Charleston’s traffic problems have been at the forefront of recent news, but most of the proposed solutions have been I-26 centric or an assortment of localized road fixes that use valuable road funding in a piecemeal fashion.
To successfully lobby the state for the always limited road funding, we need a strategic outlook toward road and transportation planning, starting with a 10- to 20-year plan that integrates roads into a network of primary roads that will move traffic quickly around the region.
Build I-526 across Johns Island with no interchanges. The only exception might be a road with no ingress/egress from I-526 to Betsy Kerrison Parkway, taking the pressure of Kiawah and Seabrook islands traffic off Johns Island roads. Charleston and James Island traffic will be able to move rapidly to the rest of the Charleston area. Currently, the tail is wagging the dog on I-526 completion.
Don’t spend another dollar widening I-26 since most feeder roads cannot support an increase in traffic volume.
Instead of cramming more traffic into the already crowded I-26 corridor, put the money into extending the Glenn McConnell Parkway from Bees Ferry Road to Ridgeville with limited access, interstate standards and spurs off of I-26 creating parallel avenues into Charleston on opposite sides of the Ashley River.

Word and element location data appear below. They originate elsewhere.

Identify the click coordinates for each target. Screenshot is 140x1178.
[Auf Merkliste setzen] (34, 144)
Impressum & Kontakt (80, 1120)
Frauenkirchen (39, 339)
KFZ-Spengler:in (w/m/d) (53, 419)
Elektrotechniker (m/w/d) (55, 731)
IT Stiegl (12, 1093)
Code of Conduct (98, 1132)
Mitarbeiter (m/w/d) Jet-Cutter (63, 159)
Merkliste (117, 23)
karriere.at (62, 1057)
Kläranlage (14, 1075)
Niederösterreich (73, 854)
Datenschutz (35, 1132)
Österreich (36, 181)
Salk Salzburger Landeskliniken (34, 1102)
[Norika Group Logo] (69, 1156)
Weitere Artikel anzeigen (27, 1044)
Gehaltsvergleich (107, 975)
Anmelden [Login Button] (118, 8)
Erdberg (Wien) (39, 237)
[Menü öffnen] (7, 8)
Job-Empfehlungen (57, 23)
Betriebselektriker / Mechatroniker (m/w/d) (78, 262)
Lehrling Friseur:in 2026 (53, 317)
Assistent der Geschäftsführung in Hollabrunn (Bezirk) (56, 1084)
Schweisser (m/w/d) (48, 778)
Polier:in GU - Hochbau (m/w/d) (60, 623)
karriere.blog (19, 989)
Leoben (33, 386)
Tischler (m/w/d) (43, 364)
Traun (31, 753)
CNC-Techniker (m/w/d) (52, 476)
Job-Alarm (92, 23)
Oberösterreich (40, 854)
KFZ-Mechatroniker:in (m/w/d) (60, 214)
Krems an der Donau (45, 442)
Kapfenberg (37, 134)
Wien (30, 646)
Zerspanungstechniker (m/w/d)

Combined with I-526, this creates a fast access, alternate route to downtown Charleston — the key to alleviating our traffic congestion.
This plan would take a lot of James Island, West Ashley and downtown traffic off of I-26 and alleviate the cross-river congestion on I-526. A branch could be built off of this new road, connecting to I-95, creating a hurricane evacuation route.
Run the bus system from Summerville to Charleston as a test market for light rail with off-road stations, park-and-ride capability, raised platforms and buses modified for platform level ingress/egress —enabling quicker stops.
Designing roads with a strategic vision of an integrated network moving traffic around the region has a better chance of getting funding and will provide more traffic relief than hotspot projects.
Would our road problems disappear overnight? No, but with each portion of the plan that gets funded we would move toward regional relief.